The Poisson regression model is a good choice but requires equality between the mean and variance (\(Var(Y) = E(Y)\)).
The Negative binomial model:
In real world, the observed variance in count data is significantly larger than the mean, which called overdispersion. The NB-GLM can introduce a dispersion parameter (\(\alpha\)) to allow the variance to be greater than the mean.
\[ Var(Y)=\mu+\alpha\mu^2 \]
The dispersion parameter α is estimated from the data. If the data has no overdispersion, α will be estimated near zero, and the NB model effectively **converges to the Poisson model**. This makes it a flexible and safe choice.Simulation Scenarios:
- batch covariate without actual batch effects, meaning the batch variable simply represents sequencing groups without influencing the data.
- batch covariate with random batch effects, meaning it represents sequencing groups while simultaneously introducing unwanted and irregular systemic bias across different batches.

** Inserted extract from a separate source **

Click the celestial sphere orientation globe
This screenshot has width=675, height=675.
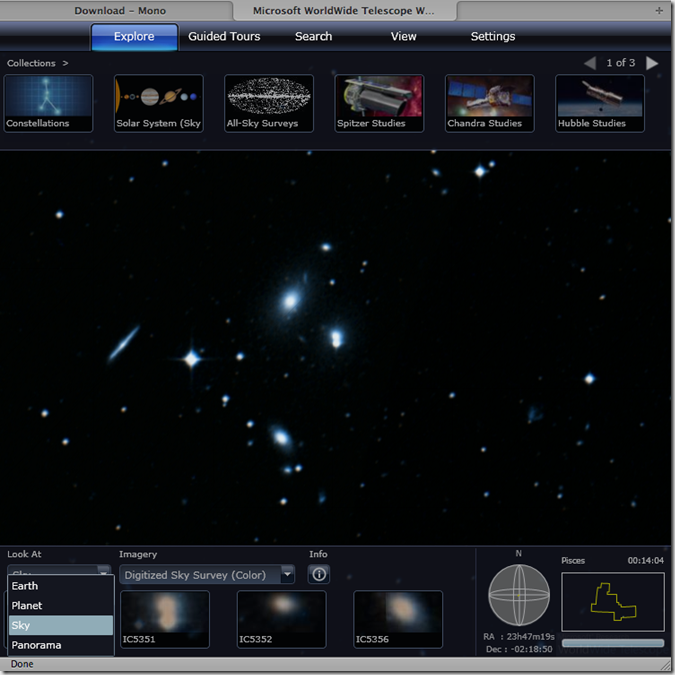[519, 596]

- batch covariate with linear batch effects and shuffled, meaning it represents sequencing groups while simultaneously introducing a linearly increasing systemic bias (e.g. simulating reagent loss or other technical drifts. as sequencing progresses). But this scenario can be easily adjusted by modeling batch as a numeric variable, so we further shuffled a proportion of cells across batches to generate a more complex batch structure.

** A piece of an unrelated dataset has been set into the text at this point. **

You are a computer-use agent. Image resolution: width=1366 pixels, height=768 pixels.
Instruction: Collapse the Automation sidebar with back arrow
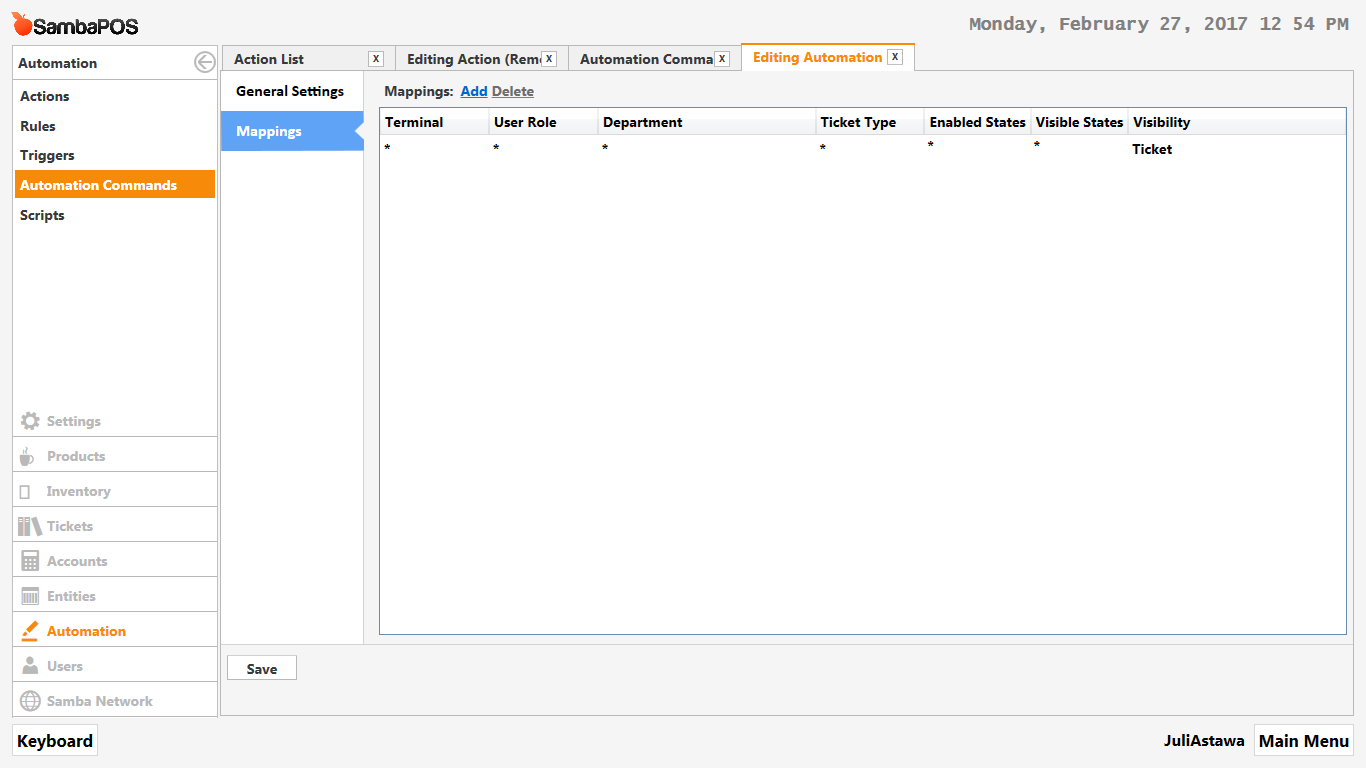(x=204, y=63)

Batch Variable Types in Model
- batch as categorical variable
- batch as numeric variable
- top 20 principle components (PCs) from non-targeting cells across batches
- top 20 sparse PLS-DA (Partial Least-Squares Discriminant Analysis) components from non-targeting cells across batches
- top 20 PCs from dummy batch matrix (bPC)
Notes: (The components derived from PLS-DA capture variance that is primarily driven by batch effects;
sPLS-DA is more effective and fast for high-dimensional expression matrix.)
Gene Expression Count Matrix
- No. of genes: 100
- proportion of differential genes: 0.1 (10 genes)
- No. of cells: 6000
- Prop. of targeting cells: 0.3 (1800 cells)
- No. of batches: 30
- Ratio of targeting and non-targeting cells in each batch: (60:140)
- No. of PCs / PLS / bPCs: 20
Evaluation index
- Type I error in null genes (excluding DE genes)
- Inflation factor, lambda
- Power check on DE genes
- FDR, TPR, Discovery Sig Genes
- FDR: after multiple correction, the proportion of false positive genes in all declared significant genes (TP + FP)
- TPR: the proportion of detected real DE genes in all real DE genes
- Discoveries: just number of significant DE genes.
- QQ plot of once simulation.
Batch effect demo
Boxplots of the expression counts for a gene across batches in simulation.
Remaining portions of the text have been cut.